Early versions of these processes worked in the same general manner. At the sending station, a typed caption was usually (but not always) prepared and pasted to the border of the original photograph. It was then affixed to a cylindrical drum which would spin at around 100 rpm.  A very narrow beam of light was then projected onto the spinning image, which would reflect the light and dark tones back into a photoelectric eye, turning the image into electrical impulses which were then transmitted over the phone wires.  At the receiving end, a similar setup would have

UPI wirephoto machine

either film or photo paper wrapped around its own spinning cylinder and as the electrical signals were converted back into light pulses, a reproduction of the original image was made, with the caption becoming a part of the photographic image.  Successive generations of the technology introduced different improvements, including better image quality, smaller and more portable sending and receiving stations, shorter transmission times, the introduction of color separations and the conversion of the signal to digital instead of analog. 

Many collectors view wire photos as less valuable than traditional photographic prints. For one thing, they are 2nd generation copies (some are even copies of copies) and as such the clarity and quality of the image is not as good as the original. Also, a particular AP photo may have been transmitted to 150 subscribing agencies, creating 150 wire photos from a single original, so in some cases, they are more common. Lastly, the processes for developing wire photos used a very thin paper that tended to age poorly, with fading and toning much more pronounced than with original photos. At the end of this guide are some examples of wire photos where you can see these characteristics.

However, there are several aspects of wire photos that make them uniquely desirable to collectors as well. They have the added historical value of being produced by the "cutting edge" technology of the time. Wire photos also provide a chronicle of sorts of the American news industry - from the birth of the Associated Press to mergers of rival agencies to the disappearance of small, independent picture agencies - all this can be traced through the various markings and stampings present on wire photos. Also, in many cases, the original photo has been lost or destroyed and wire photos represent the only remaining instance of that image. To be sure, with the advent of digital photography, the wire photo is truly an artifact of a bygone era.
+ + + + +
• _PROBLEMS TO WORK ON_:
[a] Using the text on wire photos, explain in one to three sentences why many collectors consider wire photos less valuable than traditional photographic prints.
[b] Continue the passage on wire photos from the point where it stops.
+ + + + +
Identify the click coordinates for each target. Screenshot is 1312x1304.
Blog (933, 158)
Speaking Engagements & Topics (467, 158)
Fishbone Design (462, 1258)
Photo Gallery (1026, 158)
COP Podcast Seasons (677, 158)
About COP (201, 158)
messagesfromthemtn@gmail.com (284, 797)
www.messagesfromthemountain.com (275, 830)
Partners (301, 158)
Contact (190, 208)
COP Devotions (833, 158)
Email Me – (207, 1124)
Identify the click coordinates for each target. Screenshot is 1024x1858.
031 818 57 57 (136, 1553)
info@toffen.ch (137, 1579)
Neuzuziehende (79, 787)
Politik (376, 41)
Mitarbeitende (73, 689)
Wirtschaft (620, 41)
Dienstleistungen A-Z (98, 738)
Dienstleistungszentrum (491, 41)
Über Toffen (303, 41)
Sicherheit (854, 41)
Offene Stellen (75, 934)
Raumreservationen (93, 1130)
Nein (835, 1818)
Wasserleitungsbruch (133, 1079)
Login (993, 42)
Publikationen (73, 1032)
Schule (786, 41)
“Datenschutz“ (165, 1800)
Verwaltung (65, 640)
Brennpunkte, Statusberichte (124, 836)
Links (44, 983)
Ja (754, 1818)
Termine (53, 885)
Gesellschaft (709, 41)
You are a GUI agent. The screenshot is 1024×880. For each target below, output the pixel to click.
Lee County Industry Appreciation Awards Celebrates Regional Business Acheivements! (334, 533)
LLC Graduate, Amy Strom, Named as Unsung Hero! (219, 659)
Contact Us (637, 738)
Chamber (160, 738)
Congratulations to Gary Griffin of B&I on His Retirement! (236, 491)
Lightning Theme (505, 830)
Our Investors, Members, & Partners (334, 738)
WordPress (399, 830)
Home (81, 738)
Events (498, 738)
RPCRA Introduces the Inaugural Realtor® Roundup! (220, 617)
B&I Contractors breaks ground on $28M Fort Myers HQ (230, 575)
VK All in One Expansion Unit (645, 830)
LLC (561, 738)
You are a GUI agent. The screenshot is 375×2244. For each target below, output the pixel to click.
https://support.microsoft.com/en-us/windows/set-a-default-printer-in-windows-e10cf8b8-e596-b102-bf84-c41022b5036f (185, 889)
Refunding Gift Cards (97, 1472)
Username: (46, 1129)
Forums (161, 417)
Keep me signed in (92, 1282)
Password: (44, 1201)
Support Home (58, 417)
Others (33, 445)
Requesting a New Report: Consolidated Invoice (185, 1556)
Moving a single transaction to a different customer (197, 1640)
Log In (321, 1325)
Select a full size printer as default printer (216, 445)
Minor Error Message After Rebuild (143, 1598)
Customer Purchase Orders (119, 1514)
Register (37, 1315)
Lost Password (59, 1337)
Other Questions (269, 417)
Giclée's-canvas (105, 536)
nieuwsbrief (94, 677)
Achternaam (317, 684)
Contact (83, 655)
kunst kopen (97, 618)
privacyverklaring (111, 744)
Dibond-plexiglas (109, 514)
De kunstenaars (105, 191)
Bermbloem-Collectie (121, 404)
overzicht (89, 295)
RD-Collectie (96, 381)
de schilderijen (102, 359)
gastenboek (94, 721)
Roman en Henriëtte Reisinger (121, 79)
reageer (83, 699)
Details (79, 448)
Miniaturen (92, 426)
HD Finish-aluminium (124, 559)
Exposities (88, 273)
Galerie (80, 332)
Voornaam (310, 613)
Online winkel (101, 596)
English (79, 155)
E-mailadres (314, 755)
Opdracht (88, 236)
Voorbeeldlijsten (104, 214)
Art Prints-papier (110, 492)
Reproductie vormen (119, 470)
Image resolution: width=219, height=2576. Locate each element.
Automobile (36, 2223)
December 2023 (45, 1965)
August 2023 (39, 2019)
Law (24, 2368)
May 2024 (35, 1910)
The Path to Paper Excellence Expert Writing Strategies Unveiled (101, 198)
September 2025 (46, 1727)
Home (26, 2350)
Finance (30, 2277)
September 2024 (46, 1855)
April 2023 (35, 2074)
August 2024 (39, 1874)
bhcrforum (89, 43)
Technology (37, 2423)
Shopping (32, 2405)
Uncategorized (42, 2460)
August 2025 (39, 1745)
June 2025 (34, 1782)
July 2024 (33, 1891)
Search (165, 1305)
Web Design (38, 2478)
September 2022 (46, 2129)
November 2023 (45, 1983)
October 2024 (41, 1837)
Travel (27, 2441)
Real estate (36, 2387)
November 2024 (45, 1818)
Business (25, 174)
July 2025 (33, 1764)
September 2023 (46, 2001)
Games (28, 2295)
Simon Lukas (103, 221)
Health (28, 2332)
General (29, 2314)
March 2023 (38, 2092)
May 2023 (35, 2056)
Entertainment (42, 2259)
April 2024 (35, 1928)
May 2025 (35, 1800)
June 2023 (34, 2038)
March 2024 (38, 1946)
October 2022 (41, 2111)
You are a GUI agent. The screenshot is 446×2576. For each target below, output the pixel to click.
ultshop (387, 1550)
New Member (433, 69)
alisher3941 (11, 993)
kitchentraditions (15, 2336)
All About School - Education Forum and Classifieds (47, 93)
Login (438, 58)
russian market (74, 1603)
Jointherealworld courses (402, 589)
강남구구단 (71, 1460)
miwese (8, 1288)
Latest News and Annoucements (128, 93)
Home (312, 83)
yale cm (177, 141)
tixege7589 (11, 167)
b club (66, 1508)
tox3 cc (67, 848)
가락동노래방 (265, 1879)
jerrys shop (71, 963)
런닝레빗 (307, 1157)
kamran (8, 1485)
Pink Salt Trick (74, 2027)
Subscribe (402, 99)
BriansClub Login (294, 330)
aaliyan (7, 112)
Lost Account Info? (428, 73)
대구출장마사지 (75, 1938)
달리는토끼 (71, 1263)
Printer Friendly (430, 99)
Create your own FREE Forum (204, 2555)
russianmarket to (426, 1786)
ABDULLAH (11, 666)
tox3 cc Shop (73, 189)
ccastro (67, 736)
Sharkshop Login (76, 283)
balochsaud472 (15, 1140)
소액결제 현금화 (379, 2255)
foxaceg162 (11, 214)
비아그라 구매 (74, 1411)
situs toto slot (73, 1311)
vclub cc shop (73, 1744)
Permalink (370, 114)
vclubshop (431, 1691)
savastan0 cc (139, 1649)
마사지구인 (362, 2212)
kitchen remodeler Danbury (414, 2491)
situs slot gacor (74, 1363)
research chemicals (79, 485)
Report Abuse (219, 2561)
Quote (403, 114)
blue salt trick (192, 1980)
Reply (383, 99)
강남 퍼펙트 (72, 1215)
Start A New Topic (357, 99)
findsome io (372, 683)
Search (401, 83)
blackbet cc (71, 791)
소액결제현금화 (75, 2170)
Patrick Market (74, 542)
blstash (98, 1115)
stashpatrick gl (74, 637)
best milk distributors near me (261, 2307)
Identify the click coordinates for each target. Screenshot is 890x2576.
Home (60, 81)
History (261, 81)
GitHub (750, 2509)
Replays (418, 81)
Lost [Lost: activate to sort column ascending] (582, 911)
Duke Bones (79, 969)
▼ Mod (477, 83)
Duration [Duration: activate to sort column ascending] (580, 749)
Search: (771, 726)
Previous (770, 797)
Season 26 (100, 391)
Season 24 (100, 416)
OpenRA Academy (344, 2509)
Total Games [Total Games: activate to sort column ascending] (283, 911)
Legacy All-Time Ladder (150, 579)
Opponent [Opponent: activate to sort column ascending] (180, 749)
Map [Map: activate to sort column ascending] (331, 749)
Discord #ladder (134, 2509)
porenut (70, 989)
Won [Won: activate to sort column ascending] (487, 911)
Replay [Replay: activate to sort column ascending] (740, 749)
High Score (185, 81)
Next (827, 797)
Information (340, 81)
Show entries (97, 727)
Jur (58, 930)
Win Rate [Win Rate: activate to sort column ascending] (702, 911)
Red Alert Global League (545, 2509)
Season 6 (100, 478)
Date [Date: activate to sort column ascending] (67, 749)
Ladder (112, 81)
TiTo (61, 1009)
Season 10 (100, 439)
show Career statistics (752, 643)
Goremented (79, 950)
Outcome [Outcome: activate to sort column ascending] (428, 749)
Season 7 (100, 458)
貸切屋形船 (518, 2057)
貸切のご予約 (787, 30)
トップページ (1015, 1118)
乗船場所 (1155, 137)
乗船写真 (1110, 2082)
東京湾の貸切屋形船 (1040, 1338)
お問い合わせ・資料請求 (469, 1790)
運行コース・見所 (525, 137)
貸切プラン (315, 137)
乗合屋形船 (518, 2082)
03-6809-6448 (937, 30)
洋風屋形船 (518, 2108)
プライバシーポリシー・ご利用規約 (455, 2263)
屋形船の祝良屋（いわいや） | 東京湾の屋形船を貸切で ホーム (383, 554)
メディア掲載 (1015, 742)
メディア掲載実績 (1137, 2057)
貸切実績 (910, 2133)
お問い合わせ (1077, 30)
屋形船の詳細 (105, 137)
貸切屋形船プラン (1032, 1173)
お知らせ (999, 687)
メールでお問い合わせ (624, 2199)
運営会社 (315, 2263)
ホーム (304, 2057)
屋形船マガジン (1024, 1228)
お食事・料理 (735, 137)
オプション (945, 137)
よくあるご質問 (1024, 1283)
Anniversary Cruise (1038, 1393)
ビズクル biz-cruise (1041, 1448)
+ + + + +
• _WRITTEN ANSWERS_:
[a] Wire photos are second-generation copies, and some are copies of copies, so their clarity and quality fall short of the original. A single AP photo might be transmitted to 150 subscribing agencies, which makes some wire photos more common. The very thin paper used to develop them also aged poorly, with much more pronounced fading and toning than original photos show.

[b]
Things to look for when identifying a wire photo:

1. Extended caption along one border that is incorporated into the image itself (most common characteristic) 

2. Poor contrast, washed out image or excessively brown toning (varies widely) 

3. Credit line or stamp in caption or on back of photo referencing a photo agency (AP, UPI, Wide World, ACME, etc.)

 

Examples that are NOT Wire Photos:

Here, caption information is typed on a piece of paper and glued to the back of the photo.  It is not incorporated into the image itself.  If the caption credits a photo agency like Associated Press or ACME or UPI, and/or says it's a wire photo, this would be an indication that it is the original (1st generation) photo that was used at the transmitting end.


This photo has some toning due to its age, but detail and contrast are generally better and there is no integrated caption.

It is important to know that many private sellers and even dealers have a hard time clearly identifying wire photos.  Sometimes a photo will labeled as an "original wire photo."  If there is no other explanation, it is left to the buyer to determine what is meant by this.  Is it the original, 1st generation photo that was used at the transmitting station?  Or is the seller simply saying it's an authentic wire photo?